Welcome to the DataCleaner community edition site.

The premier open source Data Quality solution.

What is DataCleaner?

Data profiling

The heart of DataCleaner is a strong data profiling engine for discovering and analyzing the quality of your data. Find the patterns, missing values, character sets and other characteristics of your data values.

Interrogating and profiling your data is an essential activity of any Data Quality, Master Data Management or Data Governance program. If you don’t know what you’re up against, you have poor chances of fixing it.

Data wrangling

DataCleaner is built to handle data both big and small. Give everything from CSV files, Excel spreadsheets to Relational Databases (RDBMs) and NoSQL databases a spin!

Use reference data, external and internal, in order to verify that the data values you have correspond to the real world. DataCleaner allows you to build your own cleansing rules and compose them into several use scenarios or target databases. Whether it is simple search/replace rules, regular expressions, pattern matching or completely custom transformations, it’s all possible.

A Data Quality eco-system

Pluggability and Connectivity are keywords for the open source design philosophy of DataCleaner.

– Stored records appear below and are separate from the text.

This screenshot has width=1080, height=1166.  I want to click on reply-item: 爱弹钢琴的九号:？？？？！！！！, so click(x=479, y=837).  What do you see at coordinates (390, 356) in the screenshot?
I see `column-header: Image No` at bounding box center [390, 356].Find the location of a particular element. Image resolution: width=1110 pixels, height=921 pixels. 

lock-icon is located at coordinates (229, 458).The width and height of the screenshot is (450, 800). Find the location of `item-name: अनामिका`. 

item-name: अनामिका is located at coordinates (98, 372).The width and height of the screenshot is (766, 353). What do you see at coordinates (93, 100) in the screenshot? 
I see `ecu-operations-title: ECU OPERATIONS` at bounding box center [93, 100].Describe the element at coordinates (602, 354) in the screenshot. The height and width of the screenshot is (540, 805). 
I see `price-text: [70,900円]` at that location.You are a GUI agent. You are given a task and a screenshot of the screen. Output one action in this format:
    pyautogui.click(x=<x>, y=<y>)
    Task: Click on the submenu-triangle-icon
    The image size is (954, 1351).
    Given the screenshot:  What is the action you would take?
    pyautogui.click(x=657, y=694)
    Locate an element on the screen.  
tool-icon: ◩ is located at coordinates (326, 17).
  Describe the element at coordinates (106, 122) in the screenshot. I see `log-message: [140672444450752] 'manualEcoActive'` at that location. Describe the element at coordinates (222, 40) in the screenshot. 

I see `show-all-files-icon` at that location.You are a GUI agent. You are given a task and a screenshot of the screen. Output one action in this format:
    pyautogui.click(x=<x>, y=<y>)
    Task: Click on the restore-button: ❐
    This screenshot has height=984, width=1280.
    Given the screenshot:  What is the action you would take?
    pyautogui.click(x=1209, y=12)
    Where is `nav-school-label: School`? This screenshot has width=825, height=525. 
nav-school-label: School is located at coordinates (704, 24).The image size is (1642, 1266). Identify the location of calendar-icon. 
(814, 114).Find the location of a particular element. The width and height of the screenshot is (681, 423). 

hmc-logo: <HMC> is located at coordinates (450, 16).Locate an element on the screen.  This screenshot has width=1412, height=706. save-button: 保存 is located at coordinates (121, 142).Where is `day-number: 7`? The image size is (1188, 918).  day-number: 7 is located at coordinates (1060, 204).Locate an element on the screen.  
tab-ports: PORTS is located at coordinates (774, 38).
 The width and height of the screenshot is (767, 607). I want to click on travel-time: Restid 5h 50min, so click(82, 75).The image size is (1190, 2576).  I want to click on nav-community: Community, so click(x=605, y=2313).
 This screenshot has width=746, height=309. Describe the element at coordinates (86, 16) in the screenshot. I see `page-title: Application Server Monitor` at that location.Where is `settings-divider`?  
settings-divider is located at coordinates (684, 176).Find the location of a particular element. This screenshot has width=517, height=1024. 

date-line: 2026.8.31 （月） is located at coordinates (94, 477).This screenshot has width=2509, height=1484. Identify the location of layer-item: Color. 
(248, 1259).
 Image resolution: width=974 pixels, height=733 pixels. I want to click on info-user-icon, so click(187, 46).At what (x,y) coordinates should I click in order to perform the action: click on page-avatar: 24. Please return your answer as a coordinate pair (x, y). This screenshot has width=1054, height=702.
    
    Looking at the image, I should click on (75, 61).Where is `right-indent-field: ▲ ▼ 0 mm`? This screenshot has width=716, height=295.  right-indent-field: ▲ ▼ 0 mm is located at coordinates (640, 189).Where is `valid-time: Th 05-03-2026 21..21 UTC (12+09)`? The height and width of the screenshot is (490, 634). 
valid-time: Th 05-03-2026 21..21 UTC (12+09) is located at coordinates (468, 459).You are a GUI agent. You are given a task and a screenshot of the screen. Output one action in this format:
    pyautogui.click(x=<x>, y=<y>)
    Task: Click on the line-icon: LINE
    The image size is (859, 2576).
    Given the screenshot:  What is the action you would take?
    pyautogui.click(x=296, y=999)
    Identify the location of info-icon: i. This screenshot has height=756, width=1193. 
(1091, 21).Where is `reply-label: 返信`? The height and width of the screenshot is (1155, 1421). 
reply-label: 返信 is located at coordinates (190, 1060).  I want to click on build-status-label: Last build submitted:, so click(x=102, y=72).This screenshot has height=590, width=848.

The application delivers not only out-of-the-box functionality, but also hosts an eco-system of community driven application extensions integrations, shared content and more.

Developers have the ability to embed DataCleaner into other applications, build plug-ins for the specific use case or even utilize adaptors that make DataCleaner work with Apache Hadoop and Apache Spark. Other prominent integrations exist around the integration with Pentaho Data Integration as well as support for custom data source definitions via the Apache MetaModel framework.